Walter Haddock

Personal information
- Full name: Walter Bede Dally Haddock
- Born: 22 June 1890 Wellington, New South Wales, Australia
- Died: 9 September 1972 (aged 82) Punchbowl, New South Wales

Playing information
- Position: Hooker, Second-row
Club
| Years | Team | Pld | T | G | FG | P |
| 1910–12 | Annandale | 36 | 1 | 1 | 0 | 5 |
| 1913–14 | Newtown | 21 | 2 | 0 | 0 | 6 |
| 1916–20 | Annandale | 39 | 6 | 1 | 0 | 19 |
| 1921–23 | Glebe | 27 | 2 | 0 | 0 | 6 |
|  | Total | 123 | 11 | 2 | 0 | 36 |
Representative
| Years | Team | Pld | T | G | FG | P |
| 1912–13 | New South Wales | 4 | 1 | 0 | 0 | 3 |
- Source:

= Walter Haddock =

Australian rugby league footballer

Walter Bede Dally Haddock (1890–1972) was a pioneer Australian rugby league footballer who played in the 1910s and 1920s.

==Playing career==
Walter 'Fisho' Haddock played 13 seasons of first grade rugby league in Sydney.

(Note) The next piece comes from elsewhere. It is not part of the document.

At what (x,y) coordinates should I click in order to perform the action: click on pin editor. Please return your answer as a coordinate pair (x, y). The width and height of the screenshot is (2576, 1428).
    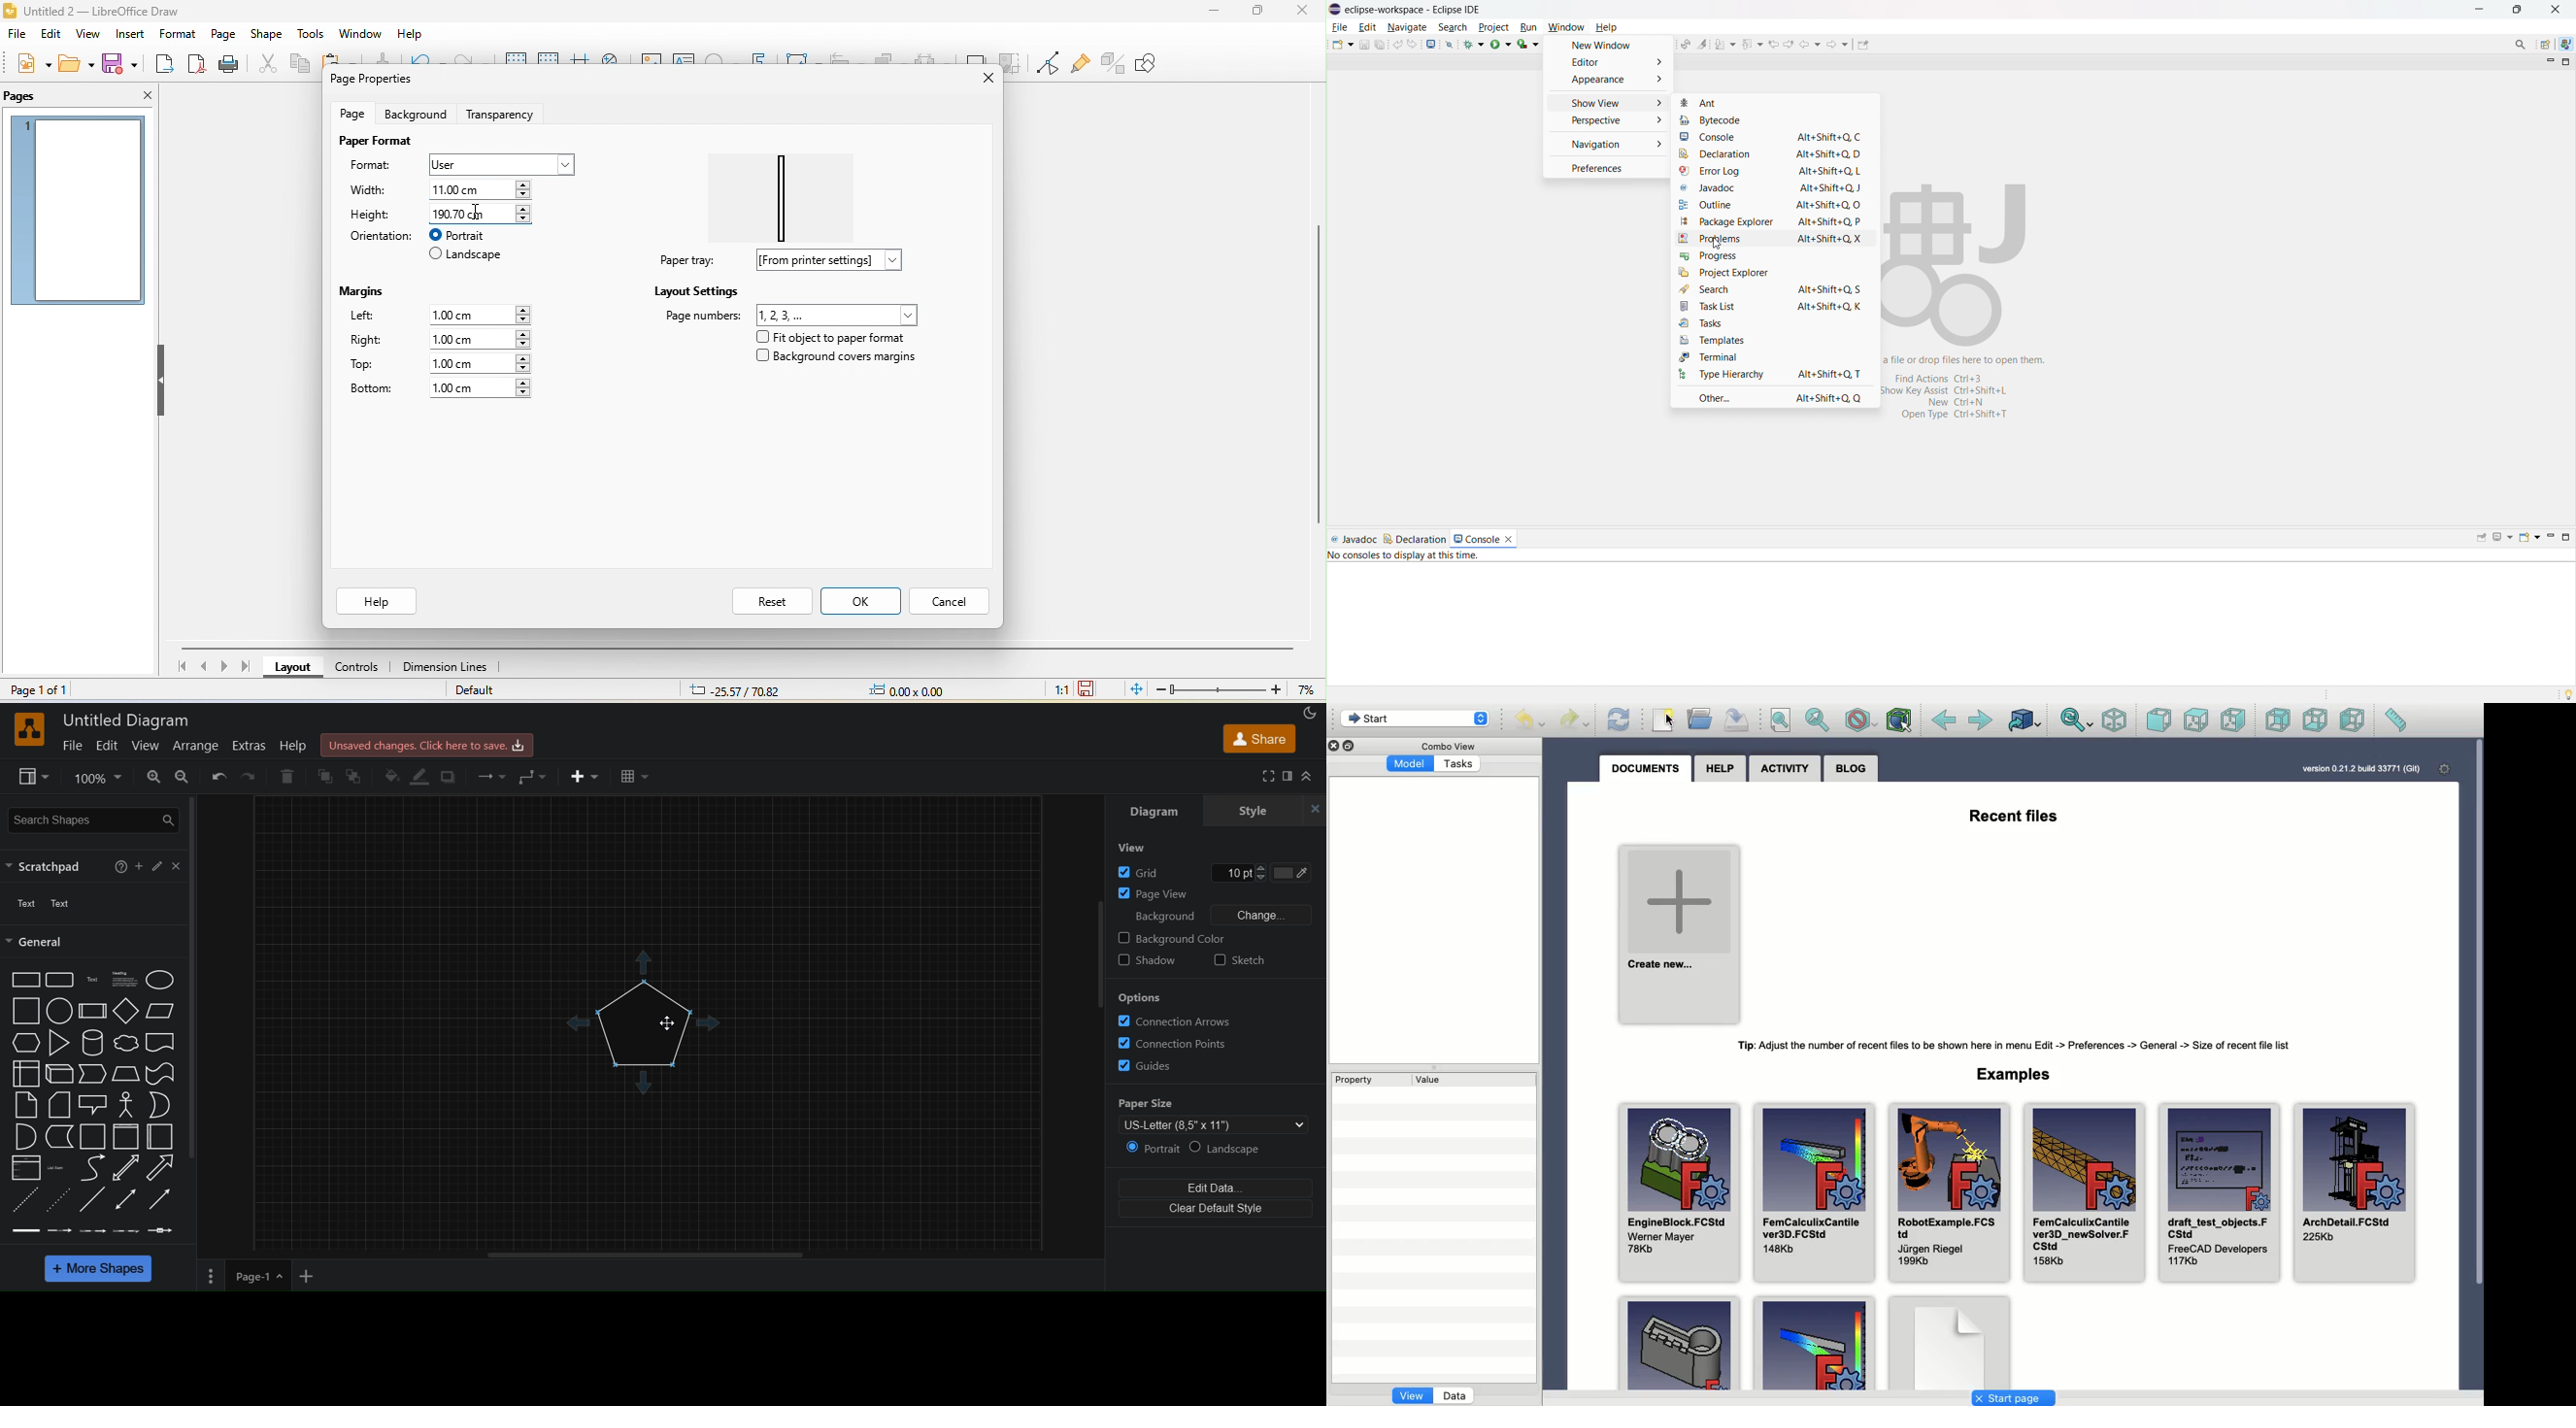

He started his career at the Annandale club, playing four seasons between 1910 and 1913. He then shifted to the Newtown club for two seasons (1914–1915) before returning to Annandale for four more years between 1916 and 1920, and he became Annandale's longest serving first grade player. When the Annandale club folded in 1920, Haddock played out his career at Glebe for three years before retiring in 1923.

Haddock played for New South Wales on four occasions in 1912 and 1913. He also represented Sydney(Metropolis) on three occasions in 1913, 1914 and 1919.

Haddock died on 9 September 1972, aged 81 late of Punchbowl, New South Wales.